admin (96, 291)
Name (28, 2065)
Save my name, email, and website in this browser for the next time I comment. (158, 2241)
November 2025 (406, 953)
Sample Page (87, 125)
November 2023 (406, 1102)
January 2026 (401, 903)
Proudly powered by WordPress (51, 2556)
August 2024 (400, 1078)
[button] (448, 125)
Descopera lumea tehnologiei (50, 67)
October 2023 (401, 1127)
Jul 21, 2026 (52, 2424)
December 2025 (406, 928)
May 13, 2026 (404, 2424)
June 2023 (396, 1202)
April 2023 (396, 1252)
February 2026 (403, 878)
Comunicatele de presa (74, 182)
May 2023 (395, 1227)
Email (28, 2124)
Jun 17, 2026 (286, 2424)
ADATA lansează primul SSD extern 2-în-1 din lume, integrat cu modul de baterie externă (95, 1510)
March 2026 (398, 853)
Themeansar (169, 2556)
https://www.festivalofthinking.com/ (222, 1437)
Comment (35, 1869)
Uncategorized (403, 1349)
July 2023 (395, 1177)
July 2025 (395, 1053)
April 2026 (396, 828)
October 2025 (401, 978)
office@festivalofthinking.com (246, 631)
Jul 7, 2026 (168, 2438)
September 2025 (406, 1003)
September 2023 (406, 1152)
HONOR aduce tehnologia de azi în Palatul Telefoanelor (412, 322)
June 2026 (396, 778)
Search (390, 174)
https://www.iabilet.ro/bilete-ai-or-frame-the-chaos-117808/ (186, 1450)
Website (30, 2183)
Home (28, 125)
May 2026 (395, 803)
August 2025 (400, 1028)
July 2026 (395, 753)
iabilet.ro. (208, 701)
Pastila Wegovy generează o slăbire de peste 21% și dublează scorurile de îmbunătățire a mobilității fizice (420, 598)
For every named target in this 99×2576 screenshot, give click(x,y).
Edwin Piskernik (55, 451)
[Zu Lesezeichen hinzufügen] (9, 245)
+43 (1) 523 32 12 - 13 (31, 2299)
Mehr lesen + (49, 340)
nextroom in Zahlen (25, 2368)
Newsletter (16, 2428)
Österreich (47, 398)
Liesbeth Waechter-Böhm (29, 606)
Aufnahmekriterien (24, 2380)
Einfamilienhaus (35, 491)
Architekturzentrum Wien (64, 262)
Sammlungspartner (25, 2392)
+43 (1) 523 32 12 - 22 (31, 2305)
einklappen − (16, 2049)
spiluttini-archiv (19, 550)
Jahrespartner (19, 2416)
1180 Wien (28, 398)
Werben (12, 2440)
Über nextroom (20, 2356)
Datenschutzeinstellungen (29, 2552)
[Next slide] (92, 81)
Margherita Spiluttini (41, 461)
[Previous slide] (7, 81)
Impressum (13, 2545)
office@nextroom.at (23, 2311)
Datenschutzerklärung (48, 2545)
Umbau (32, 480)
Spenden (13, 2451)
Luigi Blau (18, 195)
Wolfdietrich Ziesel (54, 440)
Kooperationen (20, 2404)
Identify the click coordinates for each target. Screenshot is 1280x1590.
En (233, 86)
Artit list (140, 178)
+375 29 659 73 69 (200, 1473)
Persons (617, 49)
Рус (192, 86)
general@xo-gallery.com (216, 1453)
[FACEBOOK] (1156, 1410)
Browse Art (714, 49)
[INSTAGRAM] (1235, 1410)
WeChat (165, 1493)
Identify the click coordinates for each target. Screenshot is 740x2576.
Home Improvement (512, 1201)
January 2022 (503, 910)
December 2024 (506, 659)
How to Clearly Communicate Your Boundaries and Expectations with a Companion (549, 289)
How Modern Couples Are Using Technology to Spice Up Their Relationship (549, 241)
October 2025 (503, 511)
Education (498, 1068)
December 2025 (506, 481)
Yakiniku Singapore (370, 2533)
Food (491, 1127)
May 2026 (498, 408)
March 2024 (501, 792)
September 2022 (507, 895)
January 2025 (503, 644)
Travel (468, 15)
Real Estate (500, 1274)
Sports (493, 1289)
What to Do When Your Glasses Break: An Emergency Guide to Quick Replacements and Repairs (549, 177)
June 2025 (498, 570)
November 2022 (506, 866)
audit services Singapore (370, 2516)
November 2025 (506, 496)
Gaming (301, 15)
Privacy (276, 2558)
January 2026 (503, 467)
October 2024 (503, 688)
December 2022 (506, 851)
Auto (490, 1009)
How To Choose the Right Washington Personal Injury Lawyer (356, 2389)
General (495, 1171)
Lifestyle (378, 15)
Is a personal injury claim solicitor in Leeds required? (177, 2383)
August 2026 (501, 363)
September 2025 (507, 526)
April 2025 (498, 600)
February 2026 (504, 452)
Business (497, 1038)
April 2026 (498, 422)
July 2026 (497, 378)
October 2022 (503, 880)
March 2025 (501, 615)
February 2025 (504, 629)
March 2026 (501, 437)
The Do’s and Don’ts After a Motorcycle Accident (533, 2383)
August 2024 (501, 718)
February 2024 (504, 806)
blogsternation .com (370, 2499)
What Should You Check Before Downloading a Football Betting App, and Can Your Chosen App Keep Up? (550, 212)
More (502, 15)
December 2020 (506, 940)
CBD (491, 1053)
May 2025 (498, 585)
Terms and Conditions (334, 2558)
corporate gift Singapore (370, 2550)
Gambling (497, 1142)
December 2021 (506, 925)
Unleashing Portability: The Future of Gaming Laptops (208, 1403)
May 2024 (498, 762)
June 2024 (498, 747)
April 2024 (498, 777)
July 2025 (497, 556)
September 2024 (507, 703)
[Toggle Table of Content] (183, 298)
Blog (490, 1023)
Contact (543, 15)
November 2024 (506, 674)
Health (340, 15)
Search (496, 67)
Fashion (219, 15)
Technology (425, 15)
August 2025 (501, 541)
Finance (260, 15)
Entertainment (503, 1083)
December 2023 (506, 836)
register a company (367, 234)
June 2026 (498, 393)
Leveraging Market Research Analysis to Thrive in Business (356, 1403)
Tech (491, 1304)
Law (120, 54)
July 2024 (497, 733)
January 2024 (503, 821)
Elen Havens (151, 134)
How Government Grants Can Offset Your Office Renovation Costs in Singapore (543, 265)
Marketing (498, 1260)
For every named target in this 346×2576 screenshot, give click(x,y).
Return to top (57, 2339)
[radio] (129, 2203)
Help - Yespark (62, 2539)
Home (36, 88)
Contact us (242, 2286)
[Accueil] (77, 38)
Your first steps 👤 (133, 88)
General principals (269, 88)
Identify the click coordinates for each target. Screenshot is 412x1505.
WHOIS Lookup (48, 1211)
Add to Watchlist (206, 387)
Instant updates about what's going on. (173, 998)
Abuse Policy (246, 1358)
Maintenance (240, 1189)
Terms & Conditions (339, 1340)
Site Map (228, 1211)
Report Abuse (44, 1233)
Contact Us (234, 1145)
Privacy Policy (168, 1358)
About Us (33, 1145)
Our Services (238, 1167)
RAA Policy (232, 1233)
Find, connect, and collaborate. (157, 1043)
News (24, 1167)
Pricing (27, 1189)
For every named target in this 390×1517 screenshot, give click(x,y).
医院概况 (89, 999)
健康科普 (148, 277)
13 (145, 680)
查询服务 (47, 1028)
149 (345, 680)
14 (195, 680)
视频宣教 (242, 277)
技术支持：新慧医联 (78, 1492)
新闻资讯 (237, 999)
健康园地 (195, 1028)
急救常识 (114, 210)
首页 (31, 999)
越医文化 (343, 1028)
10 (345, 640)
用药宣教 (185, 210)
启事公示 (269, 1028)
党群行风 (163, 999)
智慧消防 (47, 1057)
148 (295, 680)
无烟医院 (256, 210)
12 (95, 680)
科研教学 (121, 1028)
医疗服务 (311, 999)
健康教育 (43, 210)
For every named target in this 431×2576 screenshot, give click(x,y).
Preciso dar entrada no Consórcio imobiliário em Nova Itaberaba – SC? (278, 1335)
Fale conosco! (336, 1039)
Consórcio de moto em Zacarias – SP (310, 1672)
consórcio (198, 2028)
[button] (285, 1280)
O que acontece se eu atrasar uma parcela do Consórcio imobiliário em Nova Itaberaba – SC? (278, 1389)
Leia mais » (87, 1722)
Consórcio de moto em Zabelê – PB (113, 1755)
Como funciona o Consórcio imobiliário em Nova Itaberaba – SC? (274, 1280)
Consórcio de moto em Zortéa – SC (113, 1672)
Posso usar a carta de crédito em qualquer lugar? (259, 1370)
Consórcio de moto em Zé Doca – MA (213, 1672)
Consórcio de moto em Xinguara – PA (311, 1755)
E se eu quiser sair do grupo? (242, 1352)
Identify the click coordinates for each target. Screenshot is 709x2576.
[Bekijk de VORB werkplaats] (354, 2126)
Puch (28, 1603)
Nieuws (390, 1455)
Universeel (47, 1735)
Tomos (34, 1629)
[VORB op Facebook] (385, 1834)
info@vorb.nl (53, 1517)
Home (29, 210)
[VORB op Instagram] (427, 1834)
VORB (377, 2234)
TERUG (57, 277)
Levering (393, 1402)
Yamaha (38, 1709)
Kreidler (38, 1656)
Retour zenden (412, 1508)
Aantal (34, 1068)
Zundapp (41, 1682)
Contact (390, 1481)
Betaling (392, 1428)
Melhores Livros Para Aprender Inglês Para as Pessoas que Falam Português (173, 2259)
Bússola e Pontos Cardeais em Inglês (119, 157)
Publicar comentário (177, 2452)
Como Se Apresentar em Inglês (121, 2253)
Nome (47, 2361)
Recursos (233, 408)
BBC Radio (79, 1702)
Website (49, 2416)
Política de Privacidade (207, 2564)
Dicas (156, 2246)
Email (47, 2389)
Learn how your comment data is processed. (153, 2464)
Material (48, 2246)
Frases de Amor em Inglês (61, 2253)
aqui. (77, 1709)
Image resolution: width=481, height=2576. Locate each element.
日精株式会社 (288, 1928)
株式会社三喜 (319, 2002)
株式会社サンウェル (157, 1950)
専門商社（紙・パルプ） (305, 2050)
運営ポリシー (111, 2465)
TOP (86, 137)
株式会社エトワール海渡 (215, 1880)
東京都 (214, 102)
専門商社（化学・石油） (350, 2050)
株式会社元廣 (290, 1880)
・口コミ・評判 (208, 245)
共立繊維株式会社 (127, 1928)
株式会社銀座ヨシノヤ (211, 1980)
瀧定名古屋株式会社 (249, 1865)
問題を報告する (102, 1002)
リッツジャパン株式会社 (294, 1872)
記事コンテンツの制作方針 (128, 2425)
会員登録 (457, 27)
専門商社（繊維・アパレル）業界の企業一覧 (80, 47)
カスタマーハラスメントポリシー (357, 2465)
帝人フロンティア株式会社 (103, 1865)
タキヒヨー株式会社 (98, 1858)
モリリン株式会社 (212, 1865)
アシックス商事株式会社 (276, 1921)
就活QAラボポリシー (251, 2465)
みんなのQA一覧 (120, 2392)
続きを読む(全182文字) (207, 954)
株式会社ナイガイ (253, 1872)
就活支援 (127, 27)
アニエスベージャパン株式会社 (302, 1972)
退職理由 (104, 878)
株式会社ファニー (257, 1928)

——————

How many lines in the entries contain the string "imobiliário"? Give the number only.

◆ **Output**
3